Fimela.com, Jakarta Ada luka yang tidak tampak di permukaan, tetapi terus memengaruhi cara kita memandang diri sendiri dan dunia di sekitar kita. Luka itu tidak selalu lahir dari peristiwa besar, melainkan bisa dari hal-hal sederhana yang diabaikan saat kecil, yang tidak merasa cukup dicintai, tidak merasa aman, atau bahkan tidak mendapat validasi atas perasaan sendiri.
Marissa Anita, melalui salah satu twitnya di X, menekankan bahwa banyak orang tumbuh tanpa rasa aman atau kasih sayang yang cukup di masa kanak-kanak. Ia mengingatkan bahwa masa dewasa bisa menjadi ruang penyembuhan baru, tempat kita belajar memberi diri kita sendiri apa yang dulu tidak kita dapatkan. Proses inilah yang dikenal sebagai reparenting, seni menjadi “orang tua baru” bagi diri sendiri dengan kasih sayang, penerimaan, dan kepedulian.
Menemukan Jalan Baru lewat Reparenting
Di dalam diri setiap orang ada seorang anak kecil yang masih hidup, yang kadang ceria, kadang terluka. Anak kecil itu bisa muncul lewat rasa takut gagal yang berlebihan, kecenderungan mencari validasi, atau bahkan perasaan bersalah tanpa alasan yang jelas. Ia adalah inner child, bagian dari diri kita yang menyimpan jejak pengalaman masa kecil, baik yang indah maupun yang menyakitkan. Sayangnya, tidak semua orang tumbuh dengan rasa aman atau dicintai sepenuhnya.
Ketika kebutuhan dasar itu tidak terpenuhi, jejaknya terbawa hingga dewasa dan memengaruhi cara kita menjalani hidup.
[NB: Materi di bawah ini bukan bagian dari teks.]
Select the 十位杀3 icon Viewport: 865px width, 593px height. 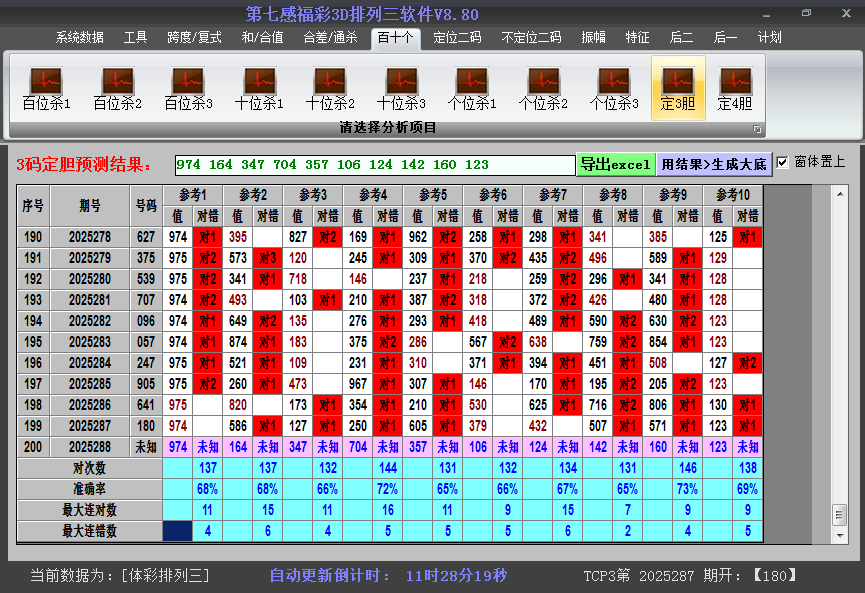click(x=399, y=85)
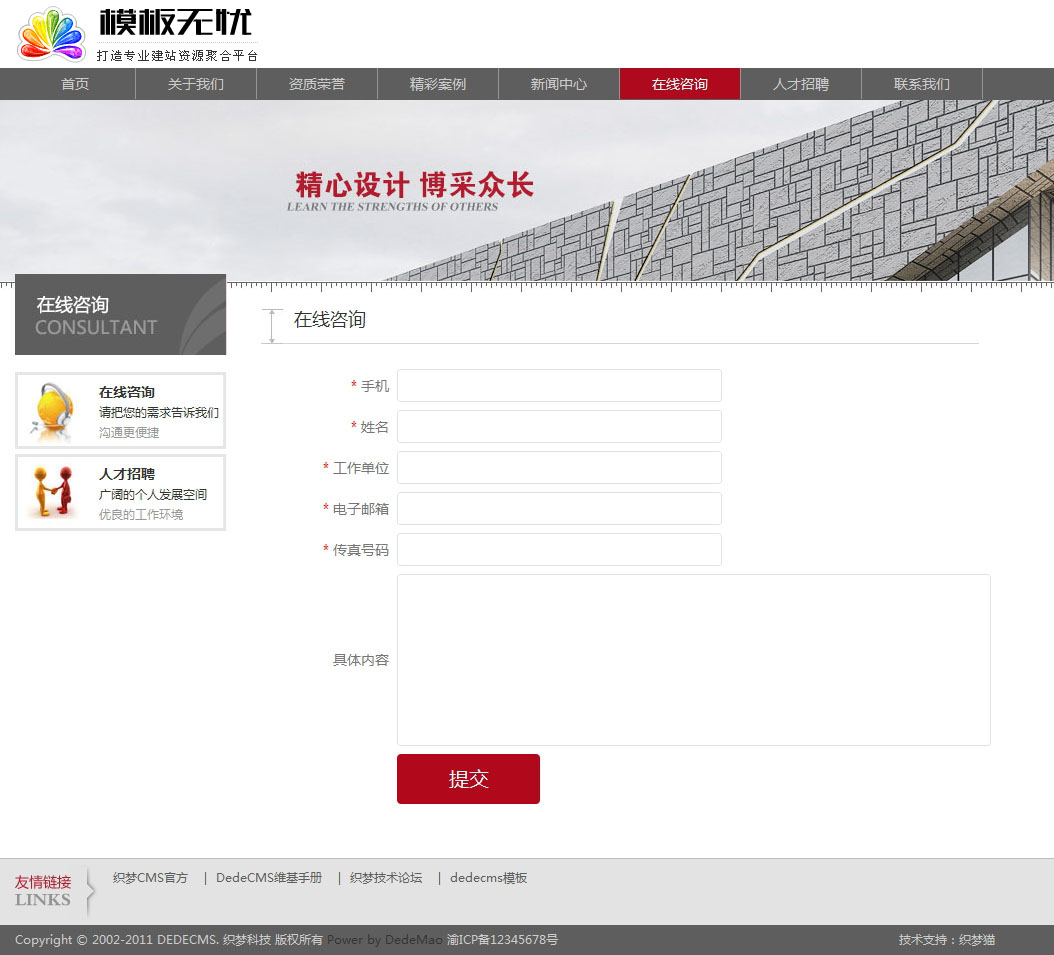This screenshot has height=955, width=1054.
Task: Select the 联系我们 menu item
Action: pyautogui.click(x=922, y=84)
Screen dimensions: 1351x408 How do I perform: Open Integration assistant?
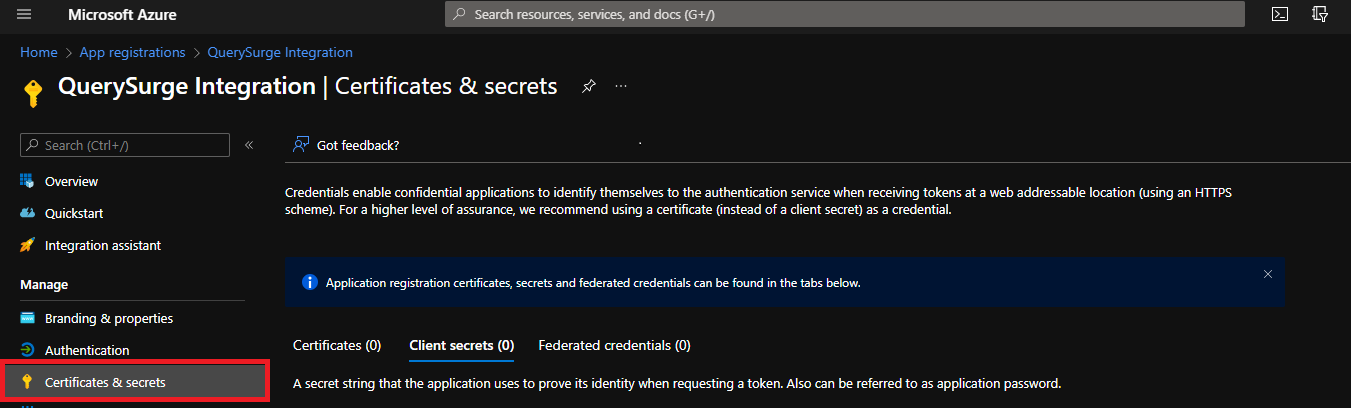[102, 245]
Di sinilah reparenting menjadi penting, yaitu sebuah proses belajar menjadi orang tua baru bagi diri sendiri atau pengasuhan ulang di usia dewasa , yang memberi perhatian, kasih sayang, dan validasi yang dulu mungkin tidak kita dapatkan. Dengan merawat inner child, kita membuka jalan untuk penyembuhan, pertumbuhan, dan menemukan kembali keutuhan diri.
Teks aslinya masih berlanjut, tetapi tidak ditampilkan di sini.